Check the contents of the ~/docker-bioinf/data/raw_data directory to confirm that the files have been downloaded successfully.

# Check the contents of the directory
ls ~/docker-bioinf/data/raw_data

Bioinformatics Pipeline using `bash` scripts

We can chain together multiple docker commands to construct a lightweight, portable pipeline for quality control of sequencing reads. The following bash script demonstrates how to run fastqc on all FASTQ files in the ~/docker-bioinf/data/raw_data directory and generate a summary report using multiqc. The script will create a new directory called qc_reports to store the output reports.

#!/bin/bash
# Create the output directory
mkdir -p ~/docker-bioinf/data/qc_reports

# Pull the FastQC and MultiQC containers
docker pull quay.io/biocontainers/fastqc:0.12.1--hdfd78af_0
docker pull quay.io/biocontainers/multiqc:1.28--pyhdfd78af_0

# Run FastQC on all FASTQ files in the raw_data directory
docker run --rm -v ~/docker-bioinf/data:/data quay.io/biocontainers/fastqc:0.12.1--hdfd78af_0 \
  bash -c 'fastqc /data/raw_data/*.fastq.gz -o /data/qc_reports'

# Run MultiQC to aggregate FastQC reports
docker run --rm -v ~/docker-bioinf/data:/data quay.io/biocontainers/multiqc:1.28--pyhdfd78af_0 \
  multiqc /data/qc_reports -o /data/qc_reports

💡 Note: If your Docker installation does not have root privileges, it may not be able to create new directories inside mounted volumes. To avoid errors, manually create the qc_reports directory on the host system before running the pipeline:

mkdir -p ~/docker-bioinf/data/qc_reports

Note the use of bash -c when running the fastqc command which ensures that the command is executed in a shell environment thereby enabling the expansion of wildcards (e.g. *fastq.gz)

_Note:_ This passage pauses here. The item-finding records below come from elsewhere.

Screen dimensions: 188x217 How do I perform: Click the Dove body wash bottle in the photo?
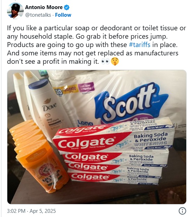(x=48, y=109)
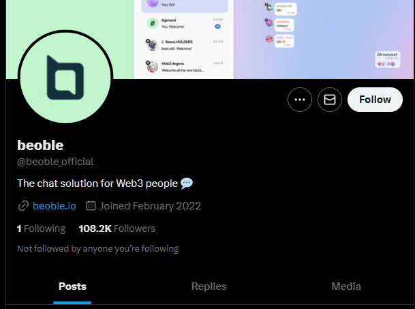
Task: Click the @beoble_official handle text
Action: (x=55, y=162)
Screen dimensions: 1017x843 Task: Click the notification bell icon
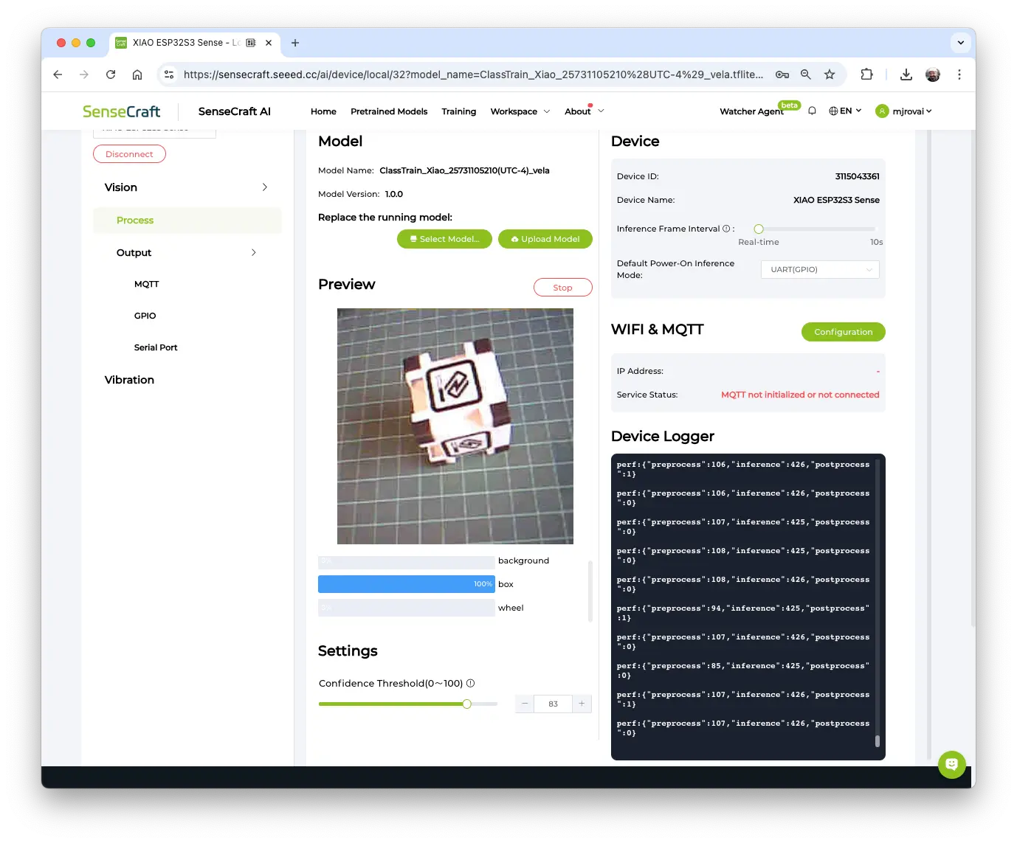point(812,111)
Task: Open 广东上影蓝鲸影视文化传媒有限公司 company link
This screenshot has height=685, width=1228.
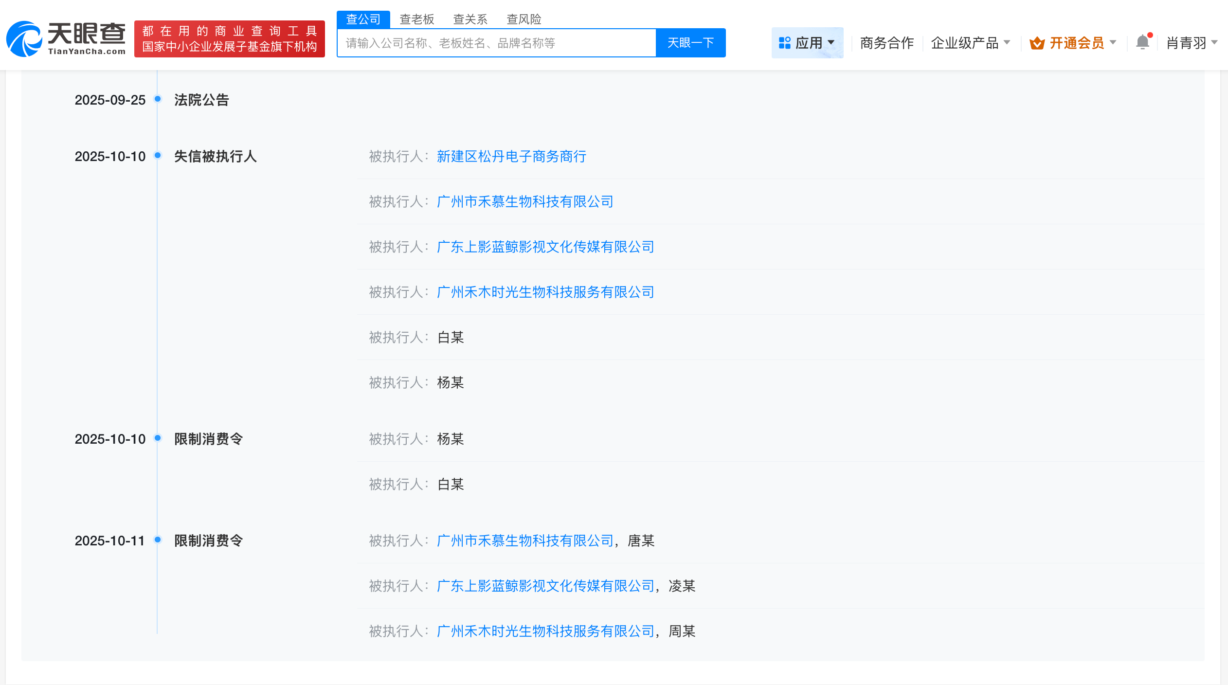Action: pyautogui.click(x=545, y=247)
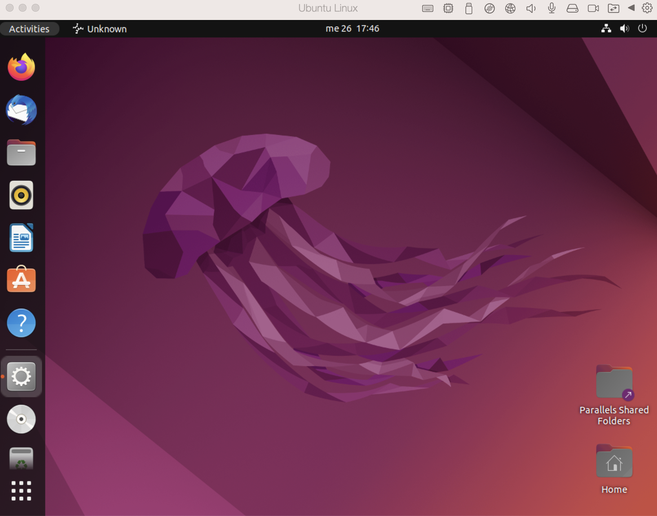Click the Parallels microphone toolbar icon
Screen dimensions: 657x516
(x=552, y=8)
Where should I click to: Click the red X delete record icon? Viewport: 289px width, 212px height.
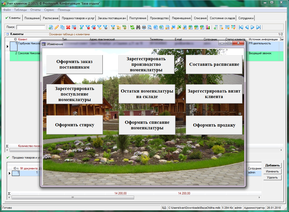68,27
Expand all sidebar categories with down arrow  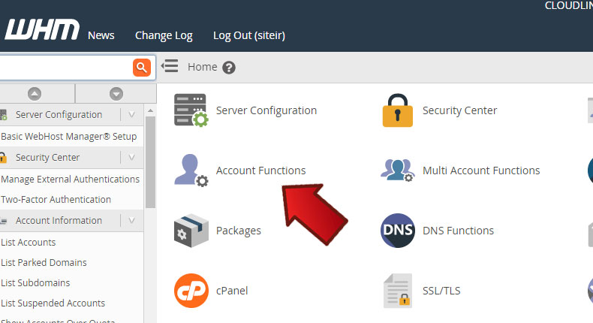116,94
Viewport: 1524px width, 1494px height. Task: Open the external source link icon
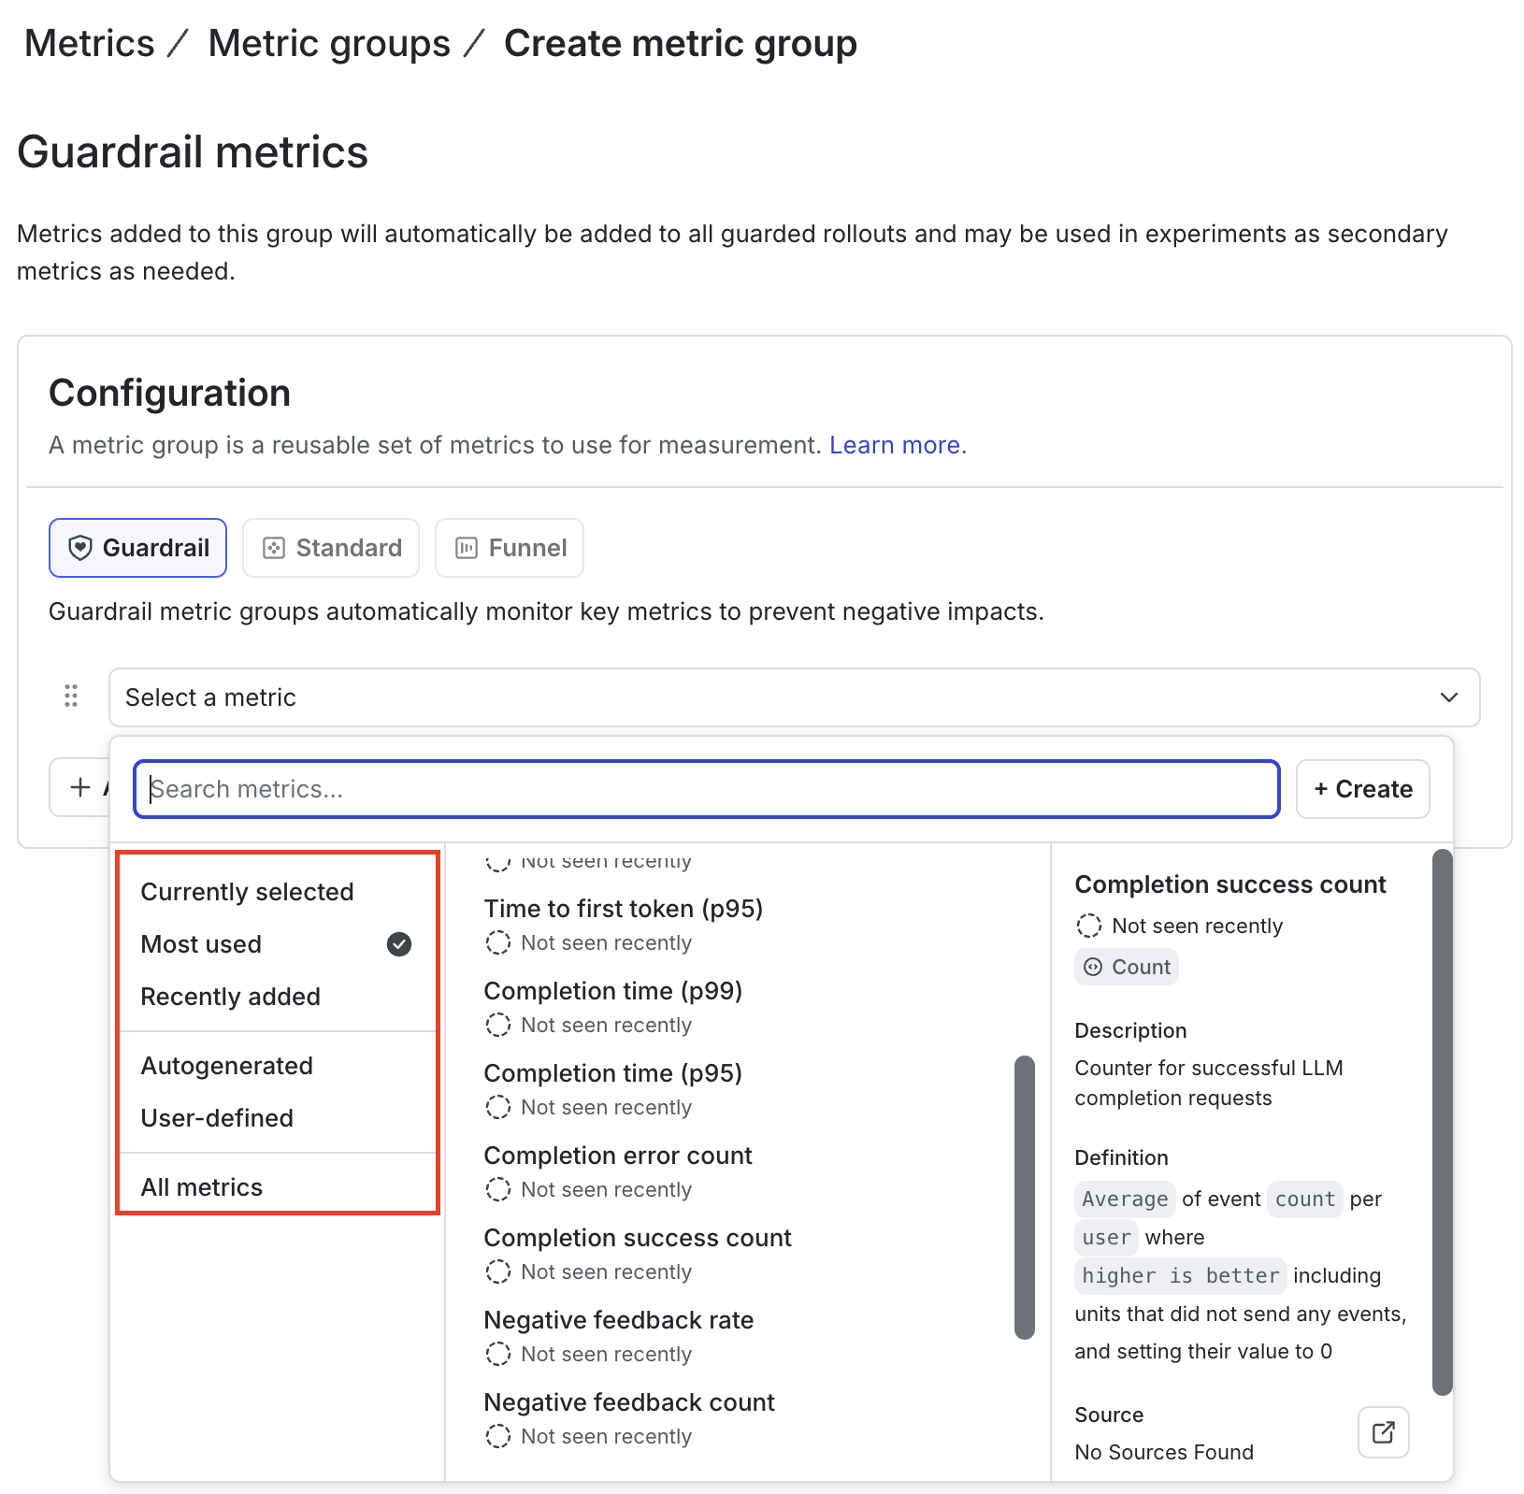[1383, 1432]

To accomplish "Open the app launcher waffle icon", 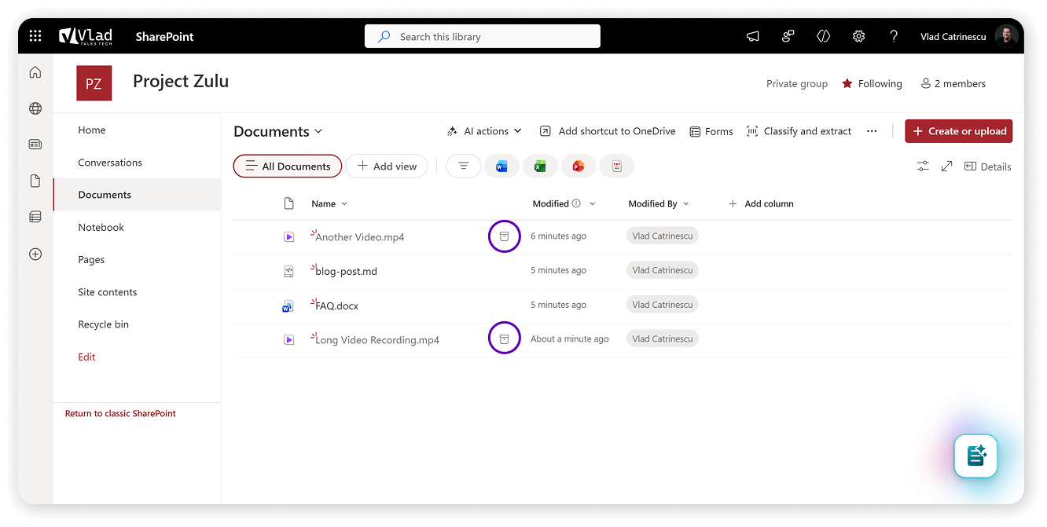I will coord(35,36).
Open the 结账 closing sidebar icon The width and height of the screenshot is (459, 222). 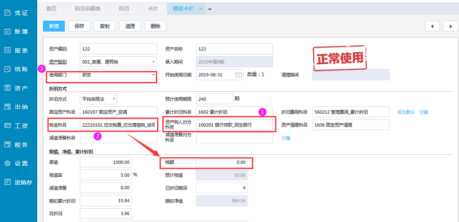(x=7, y=69)

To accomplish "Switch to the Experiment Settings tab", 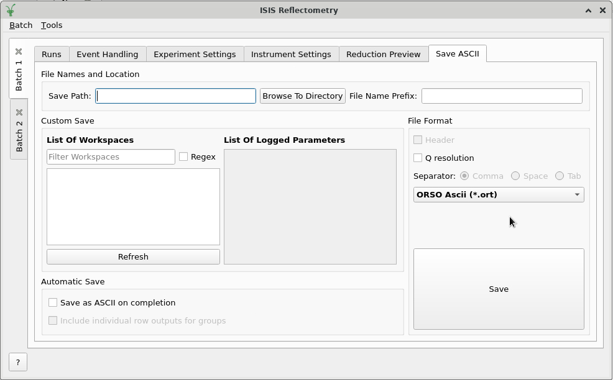I will (195, 54).
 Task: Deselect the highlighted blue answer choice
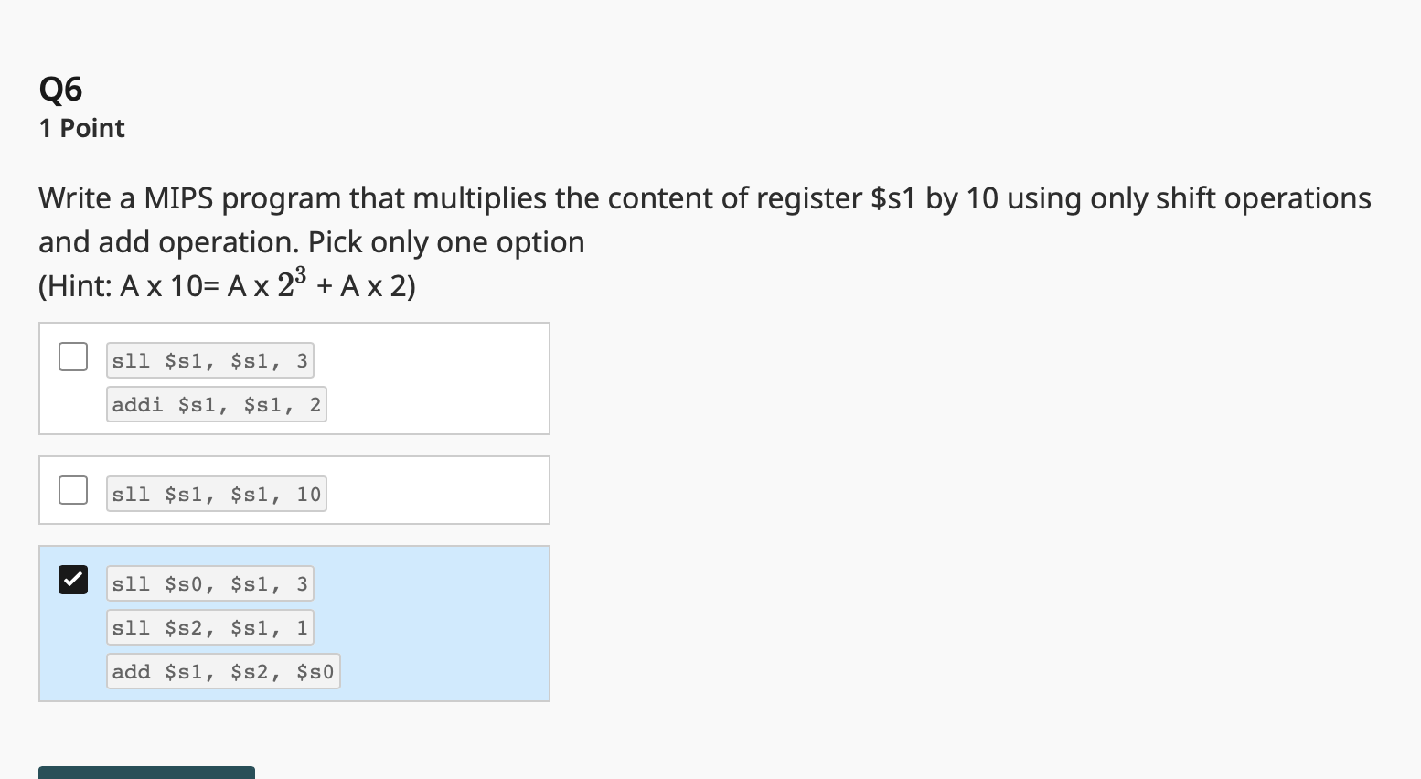point(72,579)
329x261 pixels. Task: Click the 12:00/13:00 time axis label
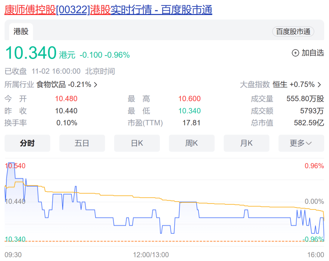151,255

The fastqc and multiqc reports will be saved in the ~/docker-bioinf/data/qc_reports directory, and you can view them using any web browser. The fastqc reports will be in HTML format, while the multiqc report will be an interactive HTML file (multiqc_report.html) that aggregates the results from all the fastqc reports.

Bioinformatics Pipeline using `docker compose`

For more complex workflows, Docker Compose provides a convenient way to define and run multi-container steps with built-in dependency management. The images and commands for the bioinformatic tools can be defined in a docker-compose.yml file, making it easier to manage and reproduce.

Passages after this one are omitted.